Both RCU and hazard pointers respond well to this challenge, but
bucket locking scales negatively, eventually performing even worse
than global locking.
This should not be a surprise because if all CPUs are doing nothing
but looking up the cat, the lock corresponding to the cat's bucket
is for all intents and purposes a global lock.
This cat-only benchmark illustrates one potential problem with
fully partitioned sharding approaches.
Only the CPUs associated with the cat's
partition is able to access the cat, limiting the cat-only
throughput.
Of course, a great many applications have good load-spreading
properties, and for these applications sharding works
quite well.
However, sharding does not handle ``hot spots'' very well, with
the hot spot exemplified by Schr\"odinger's cat being but one case
in point.
\begin{figure}[tb]
\begin{center}
\resizebox{3in}{!}{\includegraphics{datastruct/zooupdatelu}}
\end{center}
\caption{Read-Side RCU-Protected Hash-Table Performance For Schr\"odinger's Zoo at 60 CPUs}
\label{fig:datastruct:Read-Side RCU-Protected Hash-Table Performance For Schroedinger's Zoo at 60 CPUs}
\end{figure}
Of course, if we were only ever going to read the data, we would not need
any concurrency control to begin with.
Figure~\ref{fig:datastruct:Read-Side RCU-Protected Hash-Table Performance For Schroedinger's Zoo at 60 CPUs}
therefore shows the effect of updates.
At the extreme left-hand side of this graph, all 60 CPUs are doing lookups,
while to the right all 60 CPUs are doing updates.
For all four implementations, the number of lookups per millisecond
decreases as the number of updating CPUs increases, of course reaching
zero lookups per millisecond when all 60 CPUs are updating.

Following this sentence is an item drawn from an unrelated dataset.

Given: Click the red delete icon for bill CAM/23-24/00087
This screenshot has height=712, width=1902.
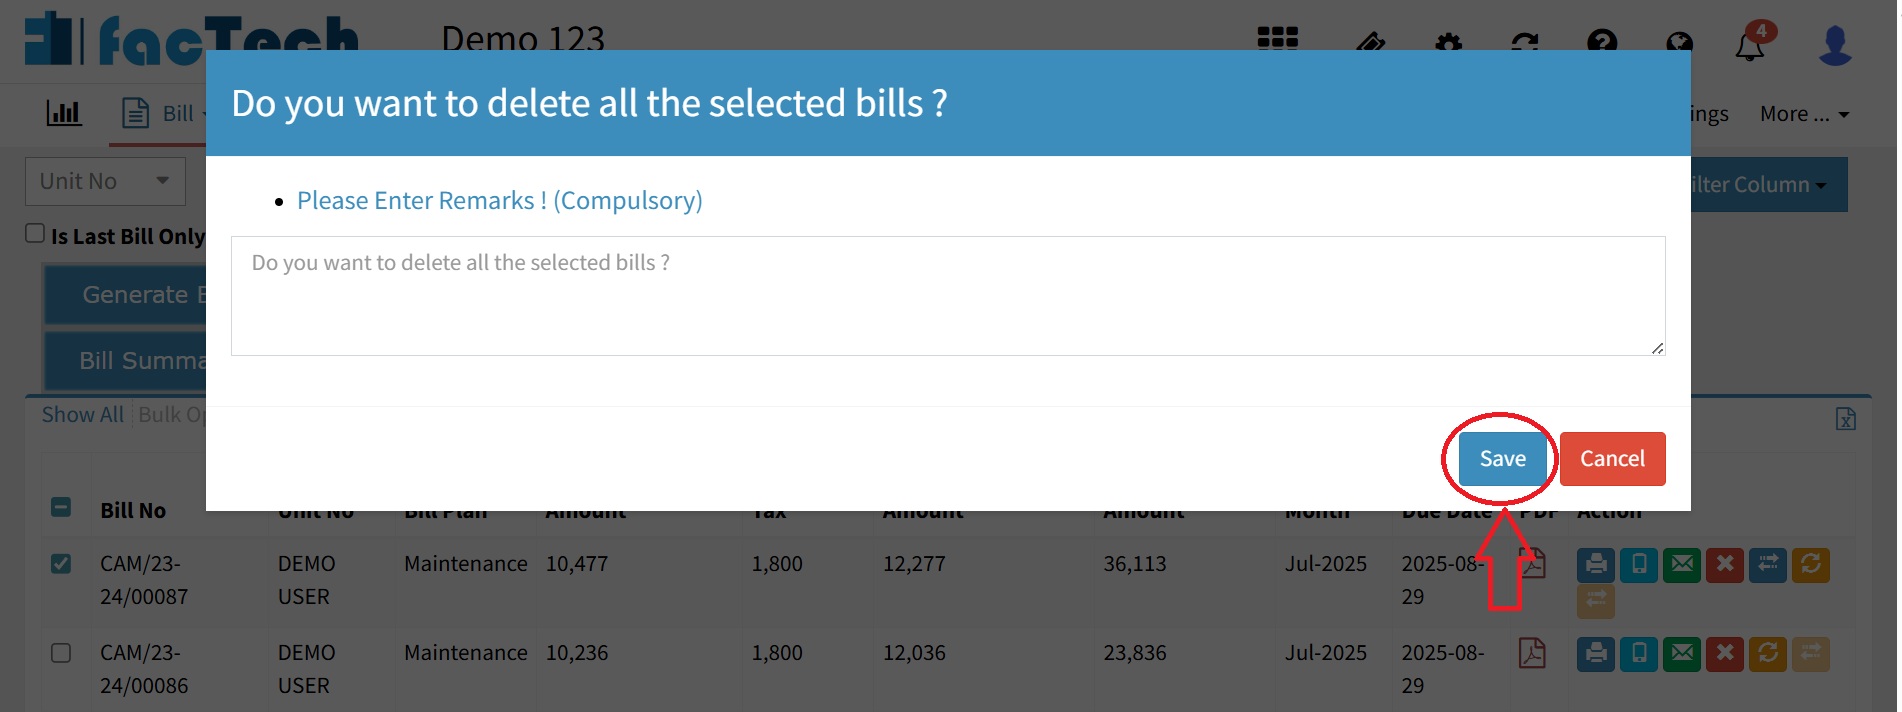Looking at the screenshot, I should [1725, 565].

RCU does well relative to hazard pointers due to the fact that hazard
pointers's read-side memory barriers incur greater overhead in the
presence of updates.
It therefore seems likely that modern hardware heavily optimizes memory-barrier
execution, greatly reducing memory-barrier overhead in the read-only case.
\begin{figure}[tb]
\begin{center}
\resizebox{3in}{!}{\includegraphics{datastruct/zooupdate}}
\end{center}
\caption{Update-Side RCU-Protected Hash-Table Performance For Schr\"odinger's Zoo at 60 CPUs}
\label{fig:datastruct:Update-Side RCU-Protected Hash-Table Performance For Schroedinger's Zoo at 60 CPUs}
\end{figure}
Where
Figure~\ref{fig:datastruct:Read-Side RCU-Protected Hash-Table Performance For Schroedinger's Zoo at 60 CPUs}
showed the effect of increasing update rates on lookups,
Figure~\ref{fig:datastruct:Update-Side RCU-Protected Hash-Table Performance For Schroedinger's Zoo at 60 CPUs}
shows the effect of increasing update rates on the updates themselves.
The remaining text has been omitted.